• INPUT DATA:
* begin *

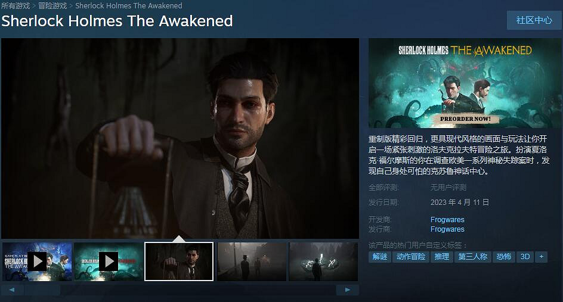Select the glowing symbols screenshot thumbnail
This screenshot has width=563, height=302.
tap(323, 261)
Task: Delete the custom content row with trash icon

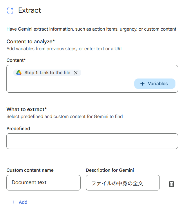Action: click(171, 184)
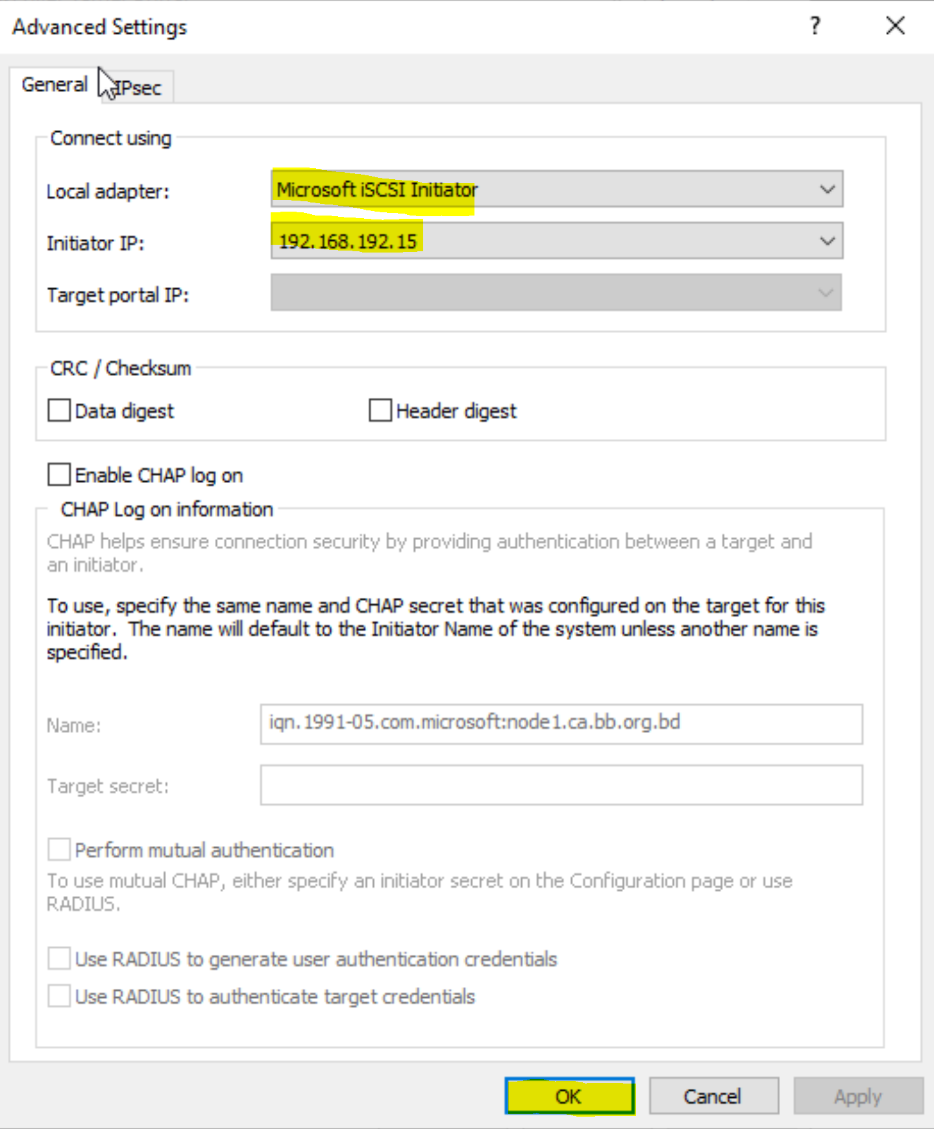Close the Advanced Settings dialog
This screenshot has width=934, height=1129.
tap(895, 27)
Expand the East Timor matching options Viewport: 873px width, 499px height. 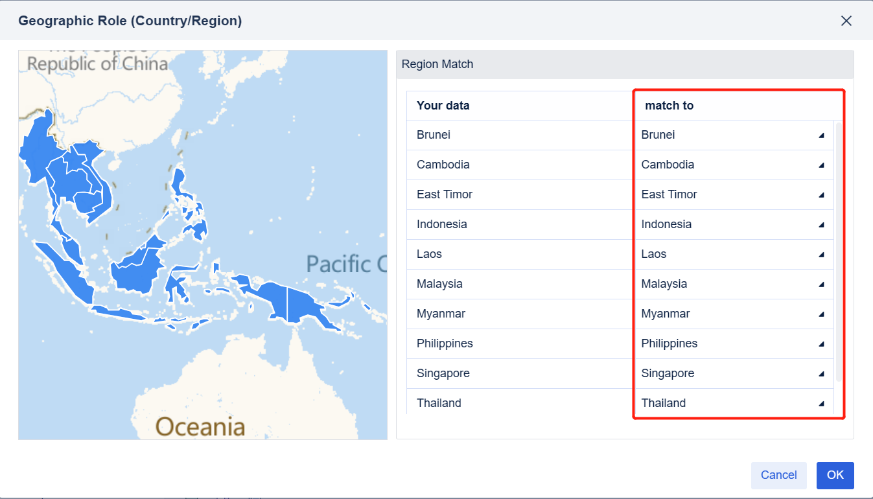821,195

* end *
* begin *

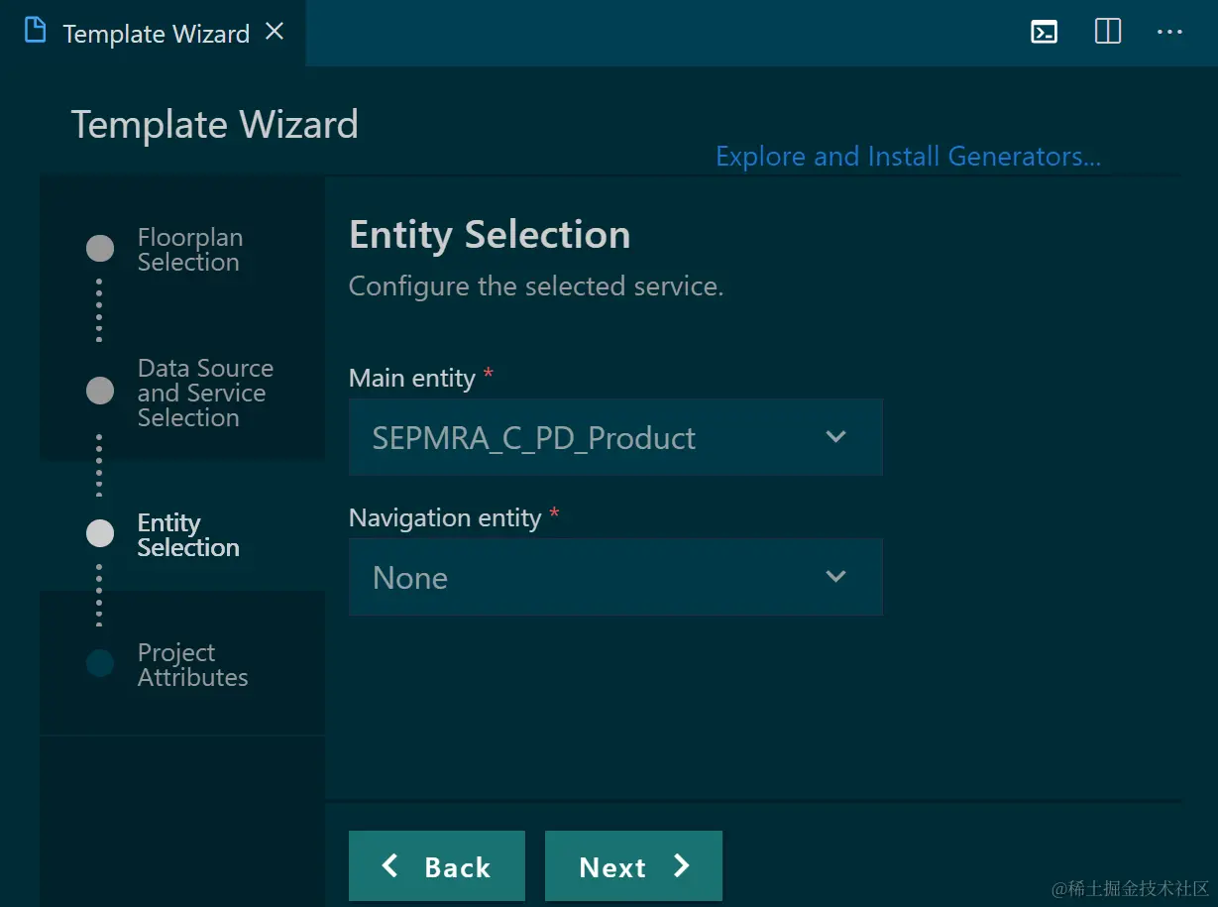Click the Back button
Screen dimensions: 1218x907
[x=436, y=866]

* end *

• OBJECTIVE: Reproduce, without alteration, the lines of the entries from the line with "Click the Back button" to the line with "[x=436, y=866]", inclusive. Omit the pictures.

• SOLVED PROBLEM:
Click the Back button
Screen dimensions: 1218x907
[x=436, y=866]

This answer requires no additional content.